One of the civilians wounded, Taquiddum, or Kevin, Curtis, 32, was shot in a leg near Park Avenue and Somerset Street after the officer was assaulted.
The third civilian shot, 31-year-old Frankie Whitmore, sustained an arm wound a short distance from the bar, police said. Investigators said they did not have an exact location.
Those men might have been in the bar before they were shot, and police have been interviewing Whitmore, who has been released from the hospital.
Police also believe a man and a woman got into an argument west of Somerset some time before Dixon was shot, though it was unclear whether that was related.

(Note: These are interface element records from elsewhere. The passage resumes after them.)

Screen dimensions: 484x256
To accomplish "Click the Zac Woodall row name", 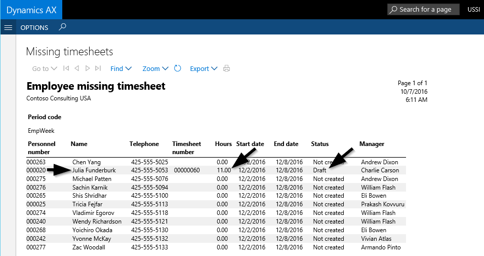I will [x=89, y=247].
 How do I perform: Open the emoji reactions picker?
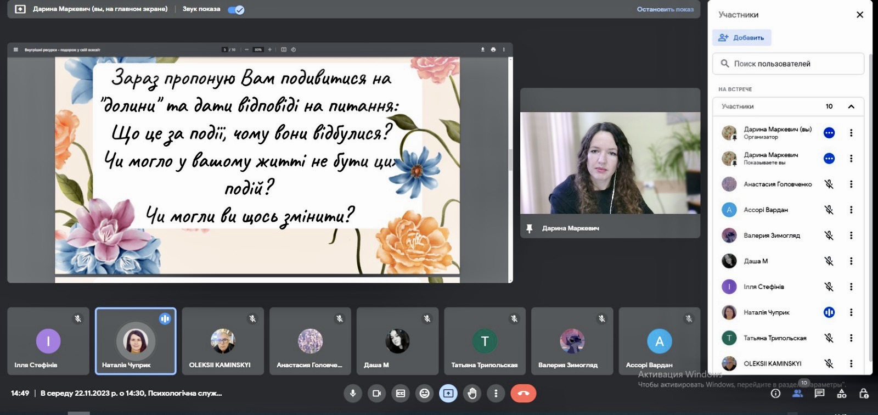click(424, 394)
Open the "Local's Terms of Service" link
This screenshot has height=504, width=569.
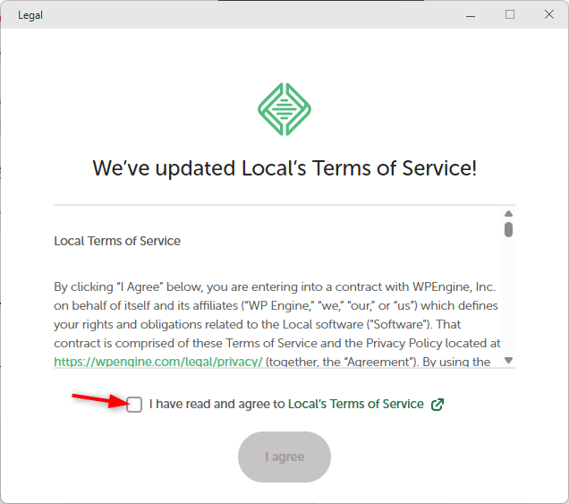pos(355,405)
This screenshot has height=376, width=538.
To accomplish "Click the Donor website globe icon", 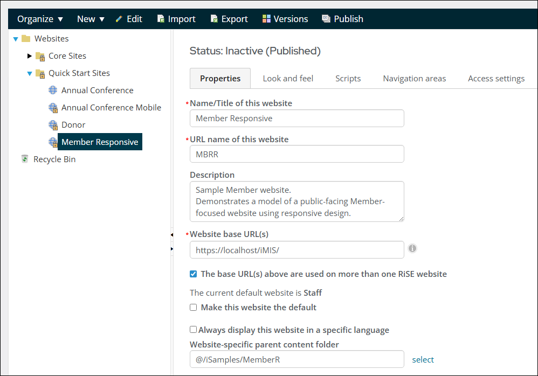I will click(x=53, y=125).
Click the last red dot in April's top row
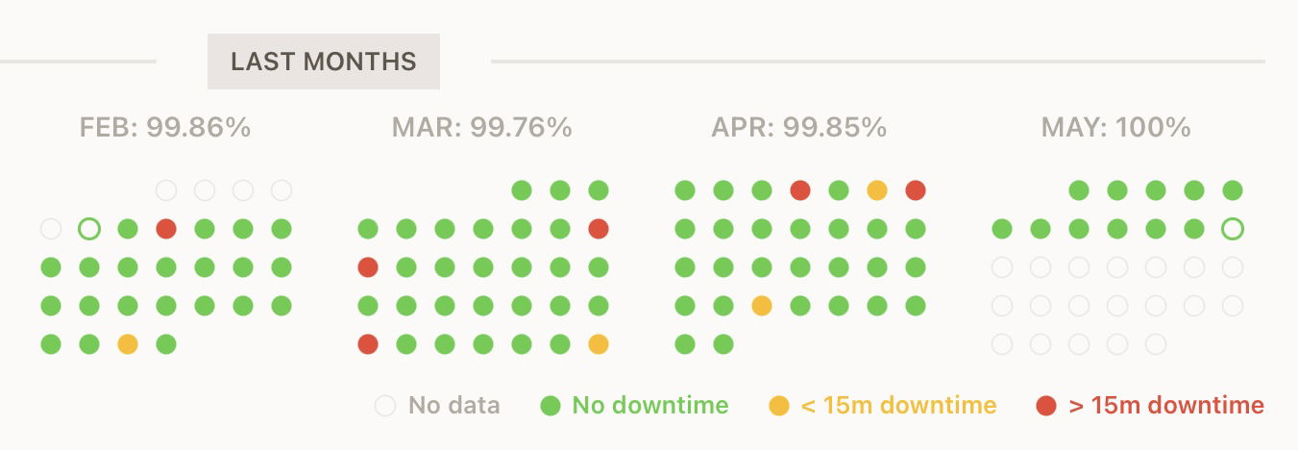 coord(916,190)
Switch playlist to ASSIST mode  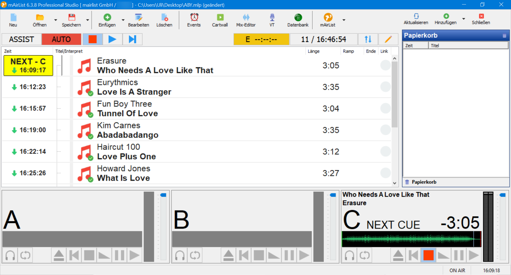pyautogui.click(x=22, y=39)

After the bar was closed yesterday afternoon, several women who apparently worked there came outside but refused to comment.
A neighbor, who asked not to be identified, said she had been at home when the shooting erupted. She said she had heard about 20 shots, then ducked to the ground and called 911. She had to do the same last year when there was a shooting just outside her home.
"Of course I'm happy," she said, when asked about the bar being shut down.
A 45-year-old Cherry Hill man who was visiting his business nearby said action should have been taken to clean up the neighborhood long ago.
"You don't have to have a shooting to begin this," he said of the bar's closure. He said the area was plagued by drug dealers.
The man, who declined to be named, added: "If they paid me a million dollars to live here, I wouldn't."